No filme de Matteo Garrone, é de se admirar todos os aspectos visuais da trama, desde o boneco em si (que possui uma bela maquiagem que nem parece ser digital) até o mundo que ele vai conhecendo aos poucos devido à sua vontade de ser livre. As cores, majoritariamente em tons pasteis, são mais frias do que o esperado, emanando uma realidade que pode não ser tão convidativa. Os figurinos e maquiagens dos demais personagens secundários dão mais cor aos cenários, ao mesmo tempo que a maior parte das atuações seja apoiada em exageros lúdicos.

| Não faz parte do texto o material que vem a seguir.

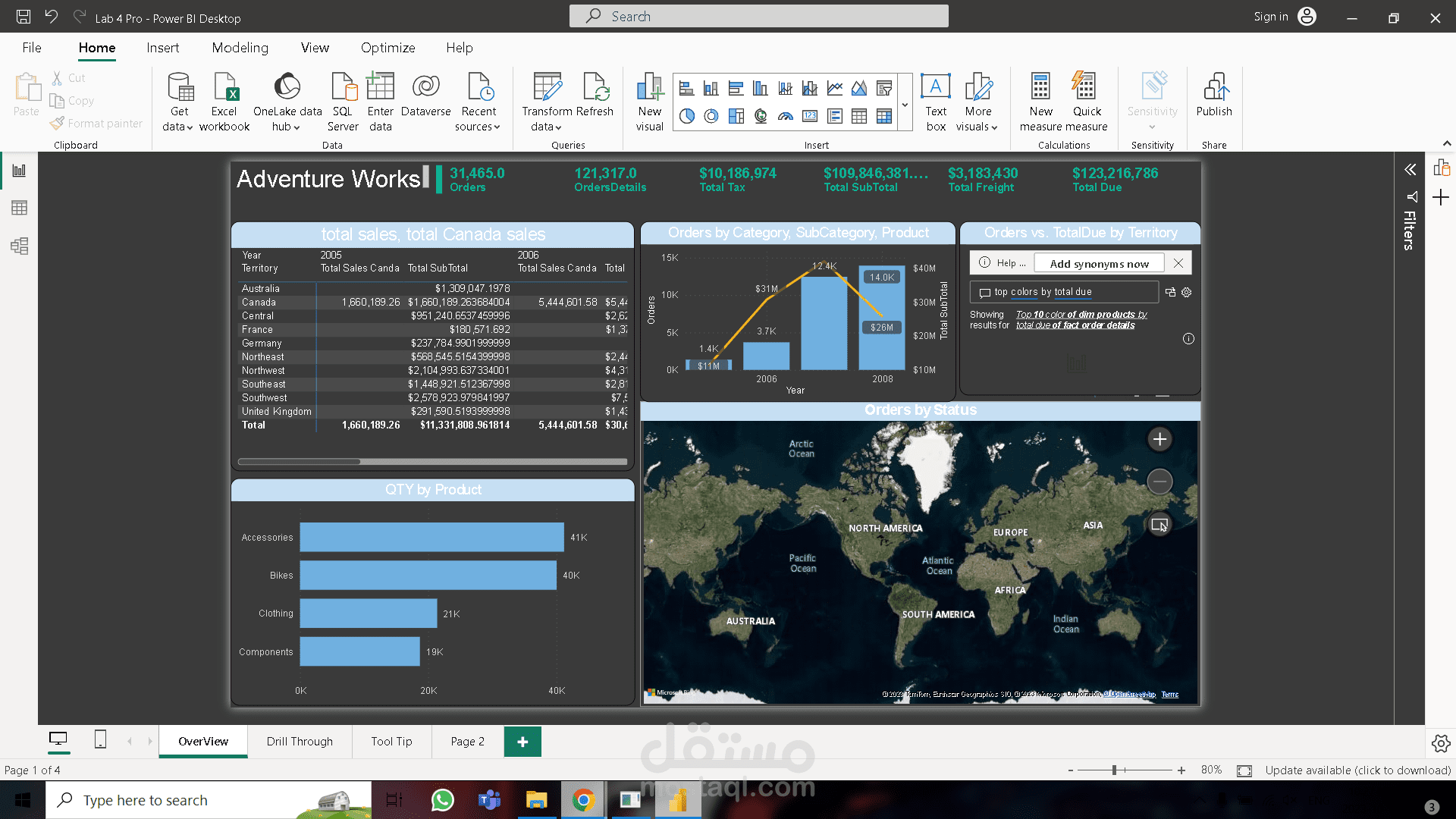1456x819 pixels.
Task: Switch to the Drill Through page tab
Action: 300,741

O protagonista Pinocchio, que já nasce sabendo correr, nos mostra fragmentos da sociedade que o cerca através de seus olhos ingênuos e nem sempre gentis - especialmente no que se diz respeito à relação entre ele e seu criador e pai, Geppetto (interpretado com carisma por Roberto Benigni). O sentimento contido na ligação entre os dois se dá muito mais por parte do carpinteiro italiano, que sempre sonhou em ser pai, do que por parte do menino. Fica a impressão de que faltam alguns preciosos minutos no início do longa para promover este importante elo antes de Pinocchio se aventurar por aí.
Pinocchio não busca atualizar o conto e contém inúmeros elementos similares à animação, como a baleia gigante, os meninos que se transformam em burros, a Fada Azul e o circo com bonecos. A única característica que é modificada para trazer mais fantasia e bondade à trama é o comportamento do dono do circo, Mangiafuocco, que espirra quando tenta reprimir alguma emoção. Ele acaba ajudando Pinocchio e é o elemento-surpresa; da mesma forma que o Grilo Falante apenas aparece algumas vezes, sem ter o mesmo tipo de relação afetuosa com o garoto.
O protagonista em si já é um elemento fantasioso, mas o filme sempre nos puxa de volta ao chão com situações cruéis e fortes - há até uma cena de enforcamento envolvendo dois ladrões que buscam roubar moedas mágicas de Pinocchio até o fim. No entanto, ao passo que vamos relembrando momentos-chave desta história, parte da magia se mantém viva. Apesar de todas as perambulações, este é um filme de uma história muito simples: ele se resume ao amor fraterno entre um homem solitário que conhece mais do mundo e um menino com a urgência de ver novos horizontes, mas que acaba se voltando para dentro ao perceber o que realmente importa.
Filme visto no 70º Festival de Cinema Internacional de Berlim, em fevereiro de 2020.